Passage for review →
A Refuge not a Model

I often talk about making our own place into a model. At this year’s Earth Day, for instance, we’re doing Open Houses all over town, and ours is one of them. We’ll show the PV and solar hot water system (which they’re putting in as I write this), the compost, veg and perennial garden, bees, chickens and rain water catchment. We’ll also show plans and hopefully the foundations of the Hugelswale system, the fish pond and the orchard, which won’t be established yet. Most of all, we’ll show how it all fits together, how they’re all elements in a wholesome and open system, along with the line-drying, the solar cookers, the eclectic library, the cabinet full of homemade medicine…

But this talk of models and modeling doesn’t seem right. Not because of arrogance – I’m a firm believer now in Jenkinson’s observation, that you have to risk arrogance because, you know, we have a huge amount of hard work to do. No, it’s more about what it would mean for us to live in a “model house”. It would stop being the refuge that we want it to be (for us, our family and friends, the community), thus also stop being a model of what we really want people to see: a refuge. Long argument short: you can’t model a refuge.

I’d still want people to come, but not to come and see, not to find a demonstration for them to observe, pen and paper in hand.  They’d come to participate – which means, of course, to work. Not looking in at “life” behind a glass partition, but immersion.

What you should do → Copy the piece about a home as a refuge word for word, everything from "But this talk" down to "partition, but immersion.".

Supplied records →
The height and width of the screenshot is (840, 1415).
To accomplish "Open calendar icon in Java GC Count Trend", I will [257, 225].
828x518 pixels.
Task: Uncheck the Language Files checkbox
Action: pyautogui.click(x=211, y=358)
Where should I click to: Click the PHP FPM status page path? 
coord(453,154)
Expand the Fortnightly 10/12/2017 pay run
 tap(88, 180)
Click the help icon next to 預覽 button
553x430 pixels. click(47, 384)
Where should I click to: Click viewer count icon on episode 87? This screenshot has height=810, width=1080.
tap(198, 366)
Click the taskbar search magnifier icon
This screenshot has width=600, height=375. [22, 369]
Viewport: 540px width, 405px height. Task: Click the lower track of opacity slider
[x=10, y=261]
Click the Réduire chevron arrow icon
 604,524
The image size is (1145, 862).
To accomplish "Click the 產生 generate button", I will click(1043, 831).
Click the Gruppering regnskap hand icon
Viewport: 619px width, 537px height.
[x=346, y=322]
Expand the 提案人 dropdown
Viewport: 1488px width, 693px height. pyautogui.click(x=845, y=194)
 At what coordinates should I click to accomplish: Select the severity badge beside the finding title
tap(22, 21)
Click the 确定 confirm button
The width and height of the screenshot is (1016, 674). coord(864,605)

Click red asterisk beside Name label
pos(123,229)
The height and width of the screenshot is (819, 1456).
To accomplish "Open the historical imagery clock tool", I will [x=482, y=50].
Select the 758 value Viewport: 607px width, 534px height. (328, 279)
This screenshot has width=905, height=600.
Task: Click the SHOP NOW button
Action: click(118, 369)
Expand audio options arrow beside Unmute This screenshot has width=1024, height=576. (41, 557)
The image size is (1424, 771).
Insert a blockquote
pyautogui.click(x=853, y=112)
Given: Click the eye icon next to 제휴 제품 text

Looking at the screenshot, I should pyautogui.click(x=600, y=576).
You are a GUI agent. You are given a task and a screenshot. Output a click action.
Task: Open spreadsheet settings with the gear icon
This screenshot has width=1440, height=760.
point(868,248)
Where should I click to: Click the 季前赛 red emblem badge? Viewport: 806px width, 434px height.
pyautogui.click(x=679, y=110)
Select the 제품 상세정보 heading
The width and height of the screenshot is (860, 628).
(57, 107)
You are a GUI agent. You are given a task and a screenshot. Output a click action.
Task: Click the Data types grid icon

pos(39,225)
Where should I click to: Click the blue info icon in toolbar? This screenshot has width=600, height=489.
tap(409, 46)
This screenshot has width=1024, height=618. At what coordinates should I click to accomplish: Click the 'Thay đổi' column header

Exercise solution →
But this talk of models and modeling doesn’t seem right. Not because of arrogance – I’m a firm believer now in Jenkinson’s observation, that you have to risk arrogance because, you know, we have a huge amount of hard work to do. No, it’s more about what it would mean for us to live in a “model house”. It would stop being the refuge that we want it to be (for us, our family and friends, the community), thus also stop being a model of what we really want people to see: a refuge. Long argument short: you can’t model a refuge.

I’d still want people to come, but not to come and see, not to find a demonstration for them to observe, pen and paper in hand.  They’d come to participate – which means, of course, to work. Not looking in at “life” behind a glass partition, but immersion.